» **PROBLEMS AND TASKS**
1. Could you reproduce the passage of the review of A Million Little Pieces starting at "What’s served up" and ending at "into his past.", word for word?
2. Can you pick up the review of A Million Little Pieces after its last sentence and keep writing it?

» **EXCERPT PROVIDED**
..............................

A Million Little Pieces (15)**
Director: Sam Taylor-Johnson
With: Aaron Taylor-Johnson, Juliette Lewis, Billy Bob Thornton
Runtime: 113 minutes
Set in the 1990s, this sluggish melodrama is based on an autobiographical book by James Frey about his experiences as a young drug addict. Taylor-Johnson plays Frey, whom we meet going through withdrawal and entering the rehab facility where almost the entire film takes place.
What’s served up there is all so cliched and familiar that you at first think it’s perhaps going to play with the tropes of the genre, when in fact it’s simply reheating all the ones we’ve seen in this kind of story many times before. James goes through his daily routines with a stereotyped roster of staff and patients, taking part in group meetings and butting heads with authority figures as he deals with his rage issues while we’re drip-fed the occasional flashbacks into his past.

..............................

Source records:
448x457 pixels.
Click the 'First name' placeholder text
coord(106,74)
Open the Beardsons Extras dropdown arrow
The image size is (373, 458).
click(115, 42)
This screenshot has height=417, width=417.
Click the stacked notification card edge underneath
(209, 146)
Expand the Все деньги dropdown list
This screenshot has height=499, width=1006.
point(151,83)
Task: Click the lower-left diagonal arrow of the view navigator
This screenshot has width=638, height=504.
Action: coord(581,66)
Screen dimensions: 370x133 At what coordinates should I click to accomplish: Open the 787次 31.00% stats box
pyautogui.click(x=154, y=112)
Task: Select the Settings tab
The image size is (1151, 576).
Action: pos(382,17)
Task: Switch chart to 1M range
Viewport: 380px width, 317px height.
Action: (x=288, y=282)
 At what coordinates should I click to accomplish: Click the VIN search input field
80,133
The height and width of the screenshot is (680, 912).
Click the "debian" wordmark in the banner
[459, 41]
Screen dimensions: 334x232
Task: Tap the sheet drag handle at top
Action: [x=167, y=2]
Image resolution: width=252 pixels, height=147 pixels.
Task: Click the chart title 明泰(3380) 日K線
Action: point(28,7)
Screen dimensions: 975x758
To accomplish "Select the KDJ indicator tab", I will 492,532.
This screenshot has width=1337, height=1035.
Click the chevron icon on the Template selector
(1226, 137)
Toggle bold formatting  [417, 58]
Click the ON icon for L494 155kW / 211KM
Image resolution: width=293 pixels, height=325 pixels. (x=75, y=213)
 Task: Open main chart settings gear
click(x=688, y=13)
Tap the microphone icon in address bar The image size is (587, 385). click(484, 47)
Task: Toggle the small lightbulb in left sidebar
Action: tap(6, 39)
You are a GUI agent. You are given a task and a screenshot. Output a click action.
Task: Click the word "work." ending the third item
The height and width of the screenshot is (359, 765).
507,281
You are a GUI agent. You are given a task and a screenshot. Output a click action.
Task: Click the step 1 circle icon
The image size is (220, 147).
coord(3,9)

..............................

» **TASK RESPONSES**
1.
What’s served up there is all so cliched and familiar that you at first think it’s perhaps going to play with the tropes of the genre, when in fact it’s simply reheating all the ones we’ve seen in this kind of story many times before. James goes through his daily routines with a stereotyped roster of staff and patients, taking part in group meetings and butting heads with authority figures as he deals with his rage issues while we’re drip-fed the occasional flashbacks into his past.

2.
Strong actors keep popping up - there goes Juliette Lewis as a counsellor, Giovanni Ribisi and Billy Bob Thornton as fellow addicts - without really adding very much, although Thornton gets by far the most affecting story. What we’re watching is well enough presented, and Taylor-Johnson certainly throws himself into the role with conviction, but it’s nowhere near enough to capture the attention of the audience.
The problem lies with a script that essentially goes through the motions and never really moves us forward scene by scene. Instead, it’s gruelling stuff that seems to revel in its wallow in misery, and that’s even before we get to a dentistry scene where, because James’s body can’t handle the anaesthetic… Well, you can fill in the rest for yourselves.
The memoir by Frey on which A Million Little Pieces is based was subsequently revealed to have been largely invented, but that’s really neither here nor there when dealing with a narrative feature, which has a responsibility to provide us with convincing drama and characters who exhibit interesting human behaviour and growth. Neither is evident and for all the punishment, there’s no reward or insight to speak of, and therefore no point to a film that quickly becomes utterly drab and inert, and worse, feels like it goes on forever.